DOCUMENT EXCERPT
Conservation and Regeneration FAQs

Listed buildings

Yes - when a building is listed it refers to the whole building (interior and exterior) and any object/ structure which is within its curtilage.

Buildings are listed on the ‘List of Buildings of Special Architectural or Historic Interest’, under the Planning (Listed Buildings and Conservation Areas) Act 1990. In the act, any object or structure fixed to the building is part of the listing. Also, any object or structure within the curtilage of the building, which although not fixed to the building forms part of the land and has done so since before 1 July 1948, is also treated as part of the listed building.

In the first instance, you should search the National Heritage List on the Historic England website. map search is also available.

If you're unsure whether a building is listed, or what may be included within the listing, please contact the Historic Environment Team. In instances of uncertainty, it's generally easier that we advise direct to avoid the danger of someone thinking the building is not listed, and going ahead with unauthorised works.

Listed buildings are placed in one of three categories, which give an indication of their importance:

Grade I – buildings of exceptional interest (around 2% of listed buildings)

SUPPLIED DATA
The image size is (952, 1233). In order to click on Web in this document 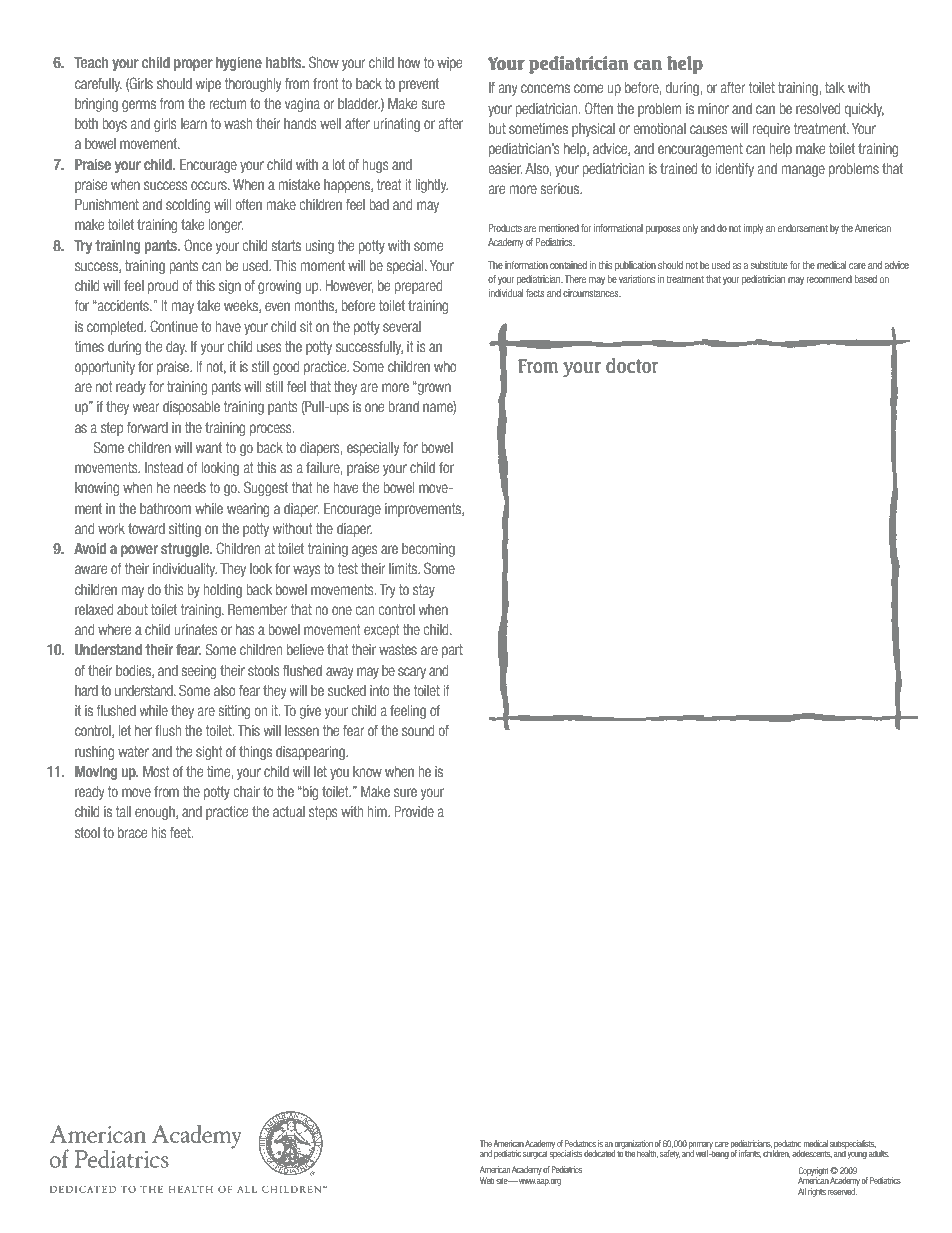, I will do `click(487, 1180)`.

INSTRUCTIONS
(a) In the conservation FAQ above, shorten the paragraph that begins "Buildings are listed on the" and keep its main facts.
(b) Repeat word for word the part of the conservation FAQ from "Buildings are listed" up to and including "the listed building.".

RESPONSES FOR EACH TASK
(a) Under the Planning (Listed Buildings and Conservation Areas) Act 1990, buildings go on the "List of Buildings of Special Architectural or Historic Interest." The listing covers any object or structure fixed to the building. It also covers any unfixed object or structure within the curtilage that has formed part of the land since before 1 July 1948.

(b)
Buildings are listed on the ‘List of Buildings of Special Architectural or Historic Interest’, under the Planning (Listed Buildings and Conservation Areas) Act 1990. In the act, any object or structure fixed to the building is part of the listing. Also, any object or structure within the curtilage of the building, which although not fixed to the building forms part of the land and has done so since before 1 July 1948, is also treated as part of the listed building.